Потом она явилась брюнеткой с сапфировыми глазами, и он бурил ее черные недра упорно всверливаясь в бесконечную глубь ее чувственности, стремясь вызволить фонтан пламенного ископаемого. Он добывал тягучую нефть ее тайных глубин и перерабатывал в горючее сладострастья, и ад становился огненно-черным.
– Сегодня ты хочешь на спектакль? Эстонский театр. «Гамлет». Я видела в Таллине. Слиняла после первого акта. Это скучно. Допотопно, – беззвучно отпивая из кобальтовой чашки травяной настой, тянула гласные Элза.
– Что ты подразумеваешь под этим словом?
– Старомодно. Как до всемирного потопа, – так же тягуче продолжала она.
– Молодец, правильно понимаешь, – неумело язвил Дан.
– Ах, спасибо! Ты такой умный учитель! – Элза протянула «у» в обоих словах, исказив во втором ударение.
– Не издевайся. Не думаешь же ты, что я совсем тупой? У меня все-таки высшее образование, на минуточку, – опять по-детски напрягался Дан, чувствовал нелепость своих интонаций и раздражался еще сильнее.
– На минуточку? Всего? Или поедем в Сопот, к морю, выпьем коньяку в ресторане на набережной?
Дана вдруг захлестнула злость. Резко, волной накатила обида. И он бросил, внезапно для самого себя:
– Слушай, а когда ты перекрасишься в блондинку?
– При чем тут… – попыталась сохранить вальяжность Элза.
– Ну, ты же наполовину немка. Почему бы тебе не блеснуть в образе арийской красотки? Этакий нацистский ангел, в фуражке с высокой кокардой и свастикой на причинном месте?!
Элза развернулась. Презрением и насмешкой играли ее неведомого цвета глаза, и ему показалось, что она ударит его сейчас, наотмашь, со всей силы. Он почувствовал, что хочет этого удара, этого выплеска ее негодования, чтобы ответить, размахнуться и полоснуть ладонью по ее холеному лицу, которое вот-вот начнет увядать и гаснуть, по этим, пронзающим его сейчас глазам, по губам – до крови, до обидной боли. Он понимал, что позволил себе недопустимое: между ними были раз и навсегда определенные позиции – она выше, он – у ног, позиции, которой Дан не смел и пытаться изменить. Была единственная возможная система координат взаимоотношений. Он – содержанец, она – хозяйка. Раб взбунтовался. Сейчас он смотрел на владелицу исподлобья, плоский белый взгляд его источал ненависть и… страх. Секунду она размышляла. Колебался воздух вкруг ее иссиня-черных волос. Огонь полыхнул и сник, переродившись во влагу и рыхлость:
– Так едем в Сопот, пить коньяк?
Она его простила? Сделала вид, что ничего не произошло? Проглотила горькую пилюлю как ни в чем не бывало? Или ей плевать на его подкалывания? Не выйдет. Дан уже не хотел примирения.
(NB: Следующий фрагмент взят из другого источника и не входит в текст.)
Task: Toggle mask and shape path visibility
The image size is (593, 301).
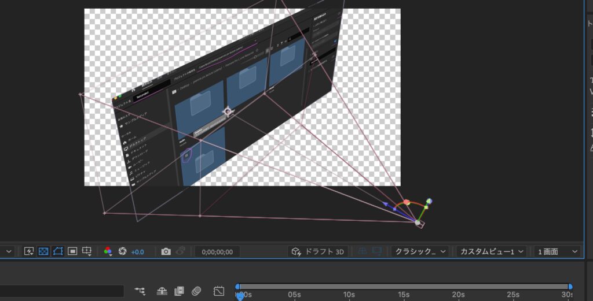Action: coord(58,251)
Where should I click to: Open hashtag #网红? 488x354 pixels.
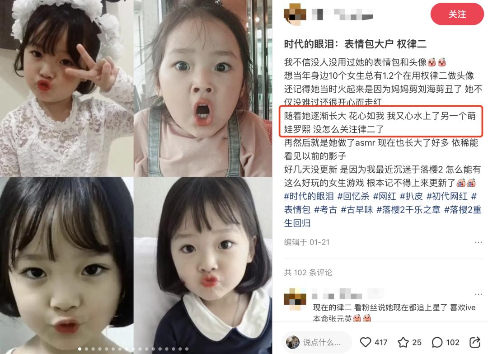[385, 196]
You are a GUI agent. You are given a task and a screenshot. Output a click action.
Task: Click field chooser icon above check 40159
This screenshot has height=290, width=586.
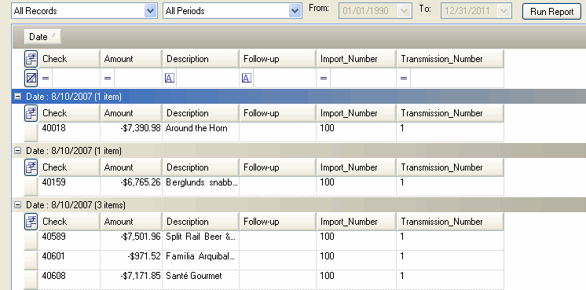tap(31, 167)
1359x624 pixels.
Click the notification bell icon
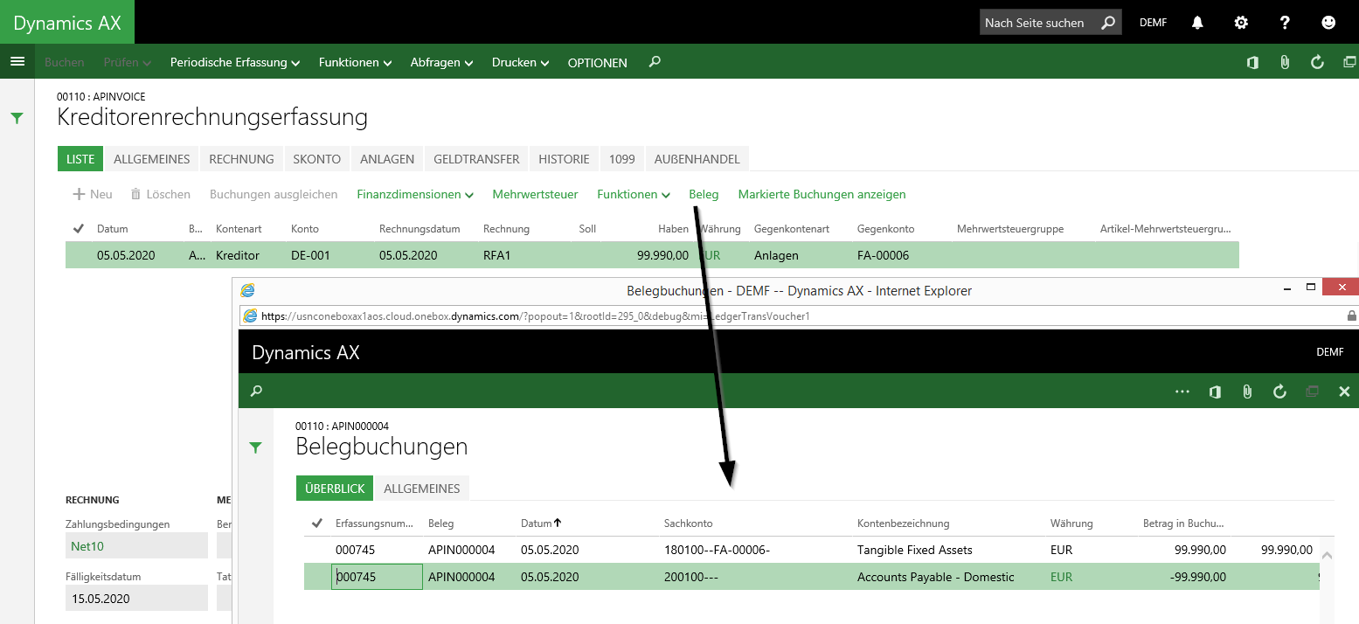tap(1197, 23)
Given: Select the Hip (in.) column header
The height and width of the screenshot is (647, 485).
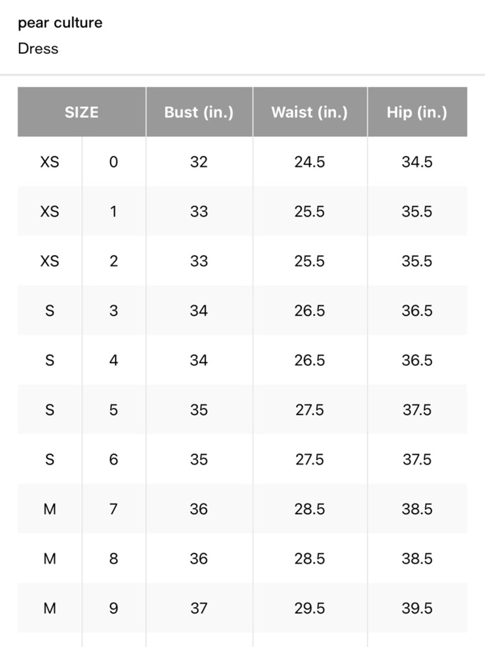Looking at the screenshot, I should tap(417, 112).
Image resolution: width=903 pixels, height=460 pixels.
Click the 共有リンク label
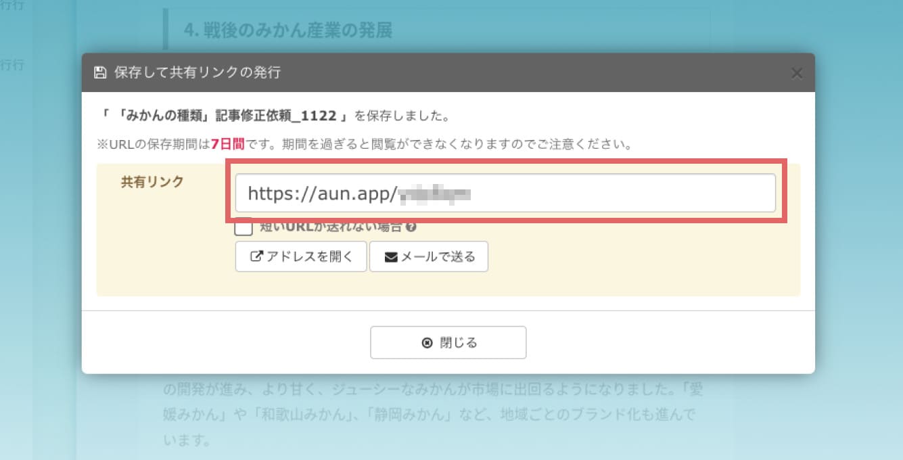(152, 181)
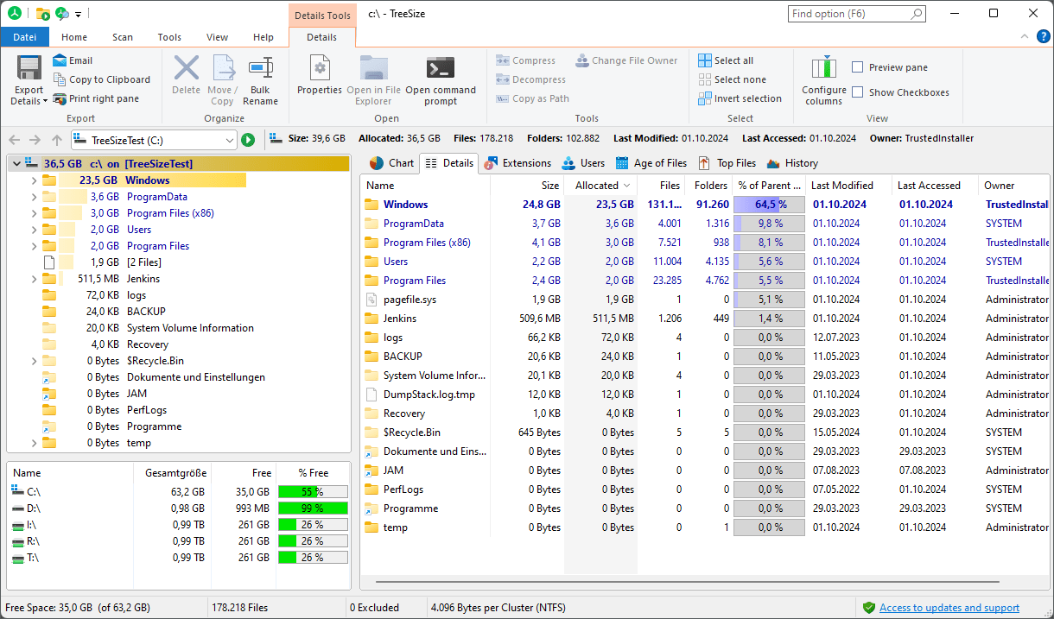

– Коньяк есть дома. Но вернемся к теме. Как насчет блондинки? Русой, рыжей, брюнеткой ты уже успела подефилировать за мое недолгое пребывание в твоей жизни. Что дальше? Какая смена имиджа? И, кстати, зачем ты красишь волосы на лобке? Не седину ли закрашиваешь?
Она не повернула головы.
– Ты хочешь остаться на весь вечер здесь? Ты уверен? Тогда у меня для тебя сюрприз! Смотри. – Элза вынесла из соседней комнаты шкатулку. Дан принял ее из рук Элзы, раскрыл. Витая бутылка с золотой пробкой полнилась жидкостью цвета темного меда. Дан прочитал надпись.